June 17, 2008
Gay rabbis getting married—and marrying
(Page 4 - Previous Page)
Rabbi Donald Goor and Cantor Evan KentWhen Rabbi Donald Goor decided to hold his auf ruf (the groom's Torah reading the week before his wedding) on the bimah of Temple Judea in Tarzana, where he serves as senior rabbi, a number of members had problems with it.
"One long-time member who always knew I was gay but didn't want to see it publicly, quit the temple," said Goor, 50. "I felt sad for him -- I'm always sad when someone leaves the congregation that's been his congregation for a long time. I was also sad for him that he couldn't recognize our joy and the values for which our community stands."

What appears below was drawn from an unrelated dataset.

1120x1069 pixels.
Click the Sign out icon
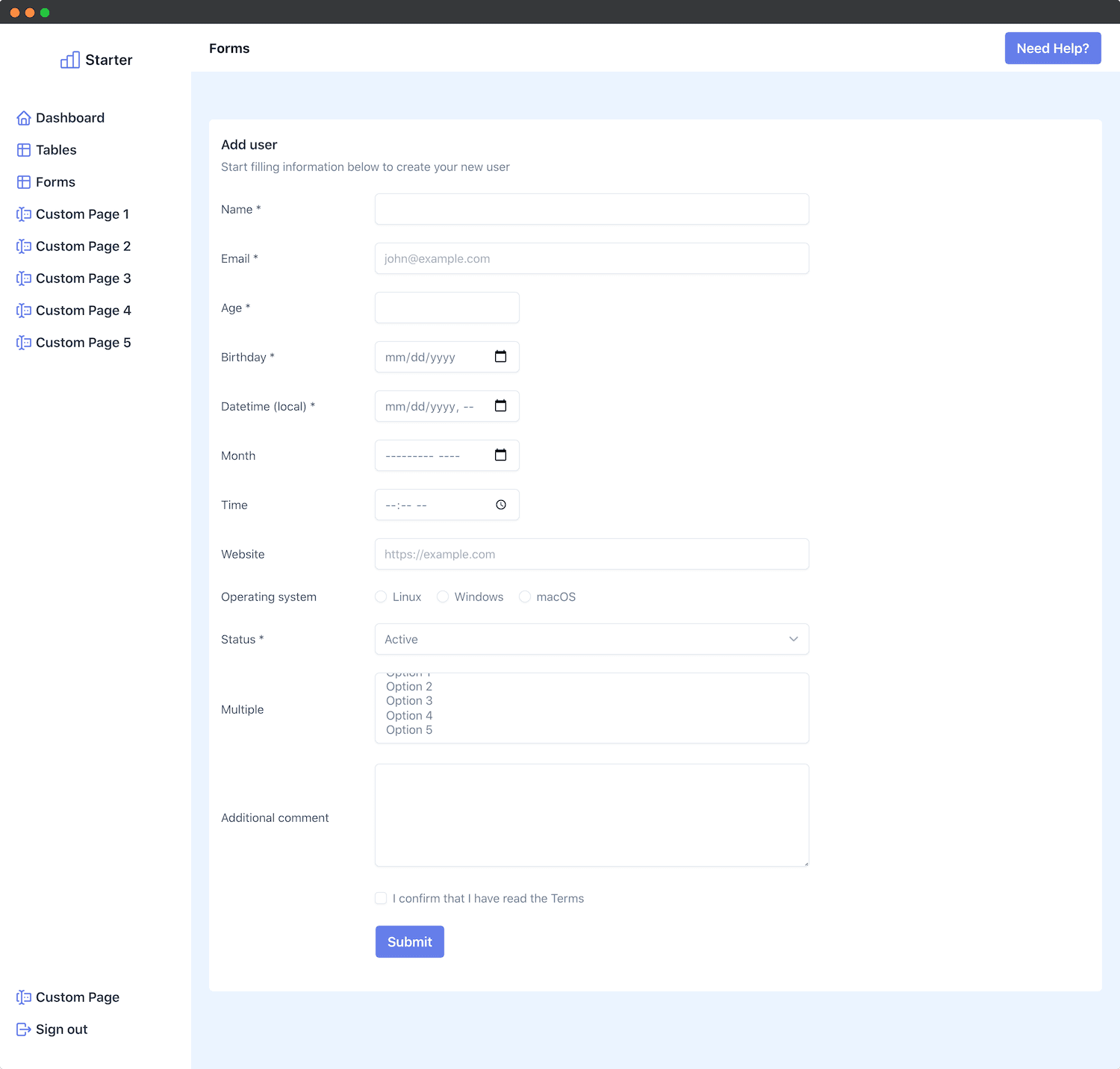[x=23, y=1029]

For the most part, the community was very supportive of his kiddushin - as he calls a Jewish wedding to separate it from a civil marriage -- to Cantor Evan Kent, of Temple Isaiah in West Los Angeles. (One of the biggest challenges for the couple, who met when they were both studying at HUC-JIR in 1986, is finding time to spend together.)
Although the Reform movement officially approved gay Jewish weddings in 1992, like many gay couples, Goor and Kent decided to wait to be able to have a civil marriage before having a chuppah. So they wed in Canada in 2005, and then had a chuppah.

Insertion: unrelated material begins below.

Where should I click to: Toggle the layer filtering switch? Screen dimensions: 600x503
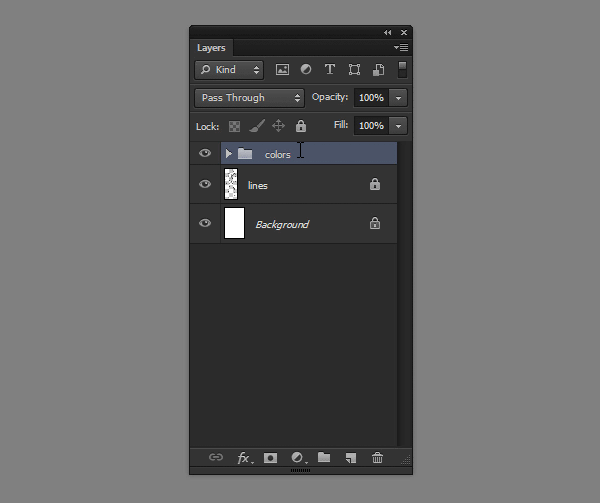point(402,70)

"It was important in our minds that the state was going to see it as a legal relationship, in addition to Judaism," Goor said, noting that he was sad to have to leave the country for the certificate. The public celebration with his community was also important.

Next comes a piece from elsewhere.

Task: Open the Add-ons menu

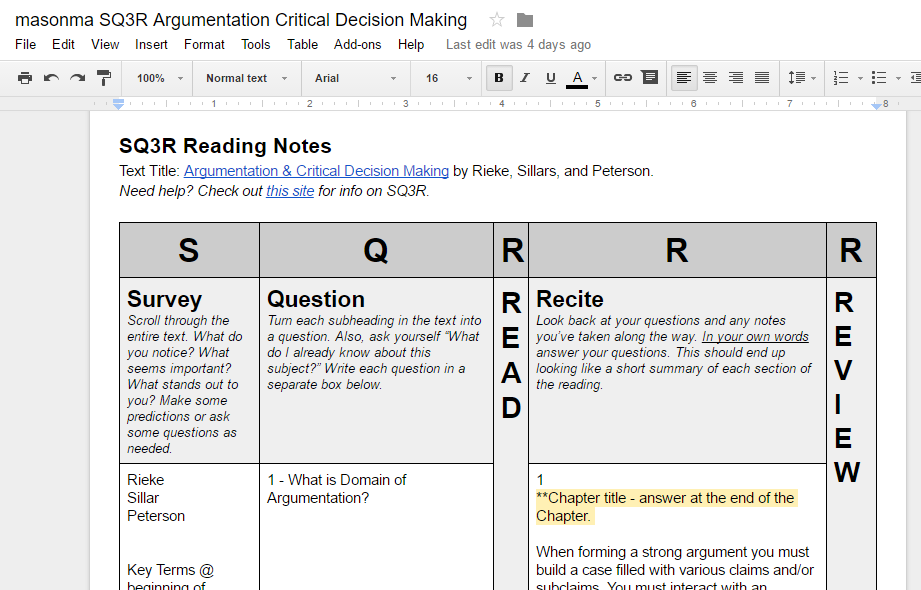Action: click(358, 44)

"Having a chuppah and a wedding celebration enabled other people to celebrate our relationship -- there's a certain joy in going to someone else's wedding: you do that as part of a community. Jews don't elope," he said. "The chuppah speaks about the holiness in our relationship."
And as a rabbi and cantor couple, there was an extra element to the process.
"Leaders need to be willing to model their values and their beliefs," he said.
Now, four years later, as California's new law ratifies his Canadian marriage - Goor says he thinks his congregation is more accepting, that people have "really changed and grown from seeing gay couples in their everyday life. The fact that having same-gender couples married doesn't threaten their marriage, or threaten society, that having same-gender marriage expands the place for love in society; for loving and committed relationships."
For Goor, the whole issue is one of dignity.
"There are people who say, 'Why do you need a marriage, why not just have domestic partnerships?' And the answer is on one level, legally one wants the same protection that marriage provides, but on another level one wants the same dignity that every other relationship has."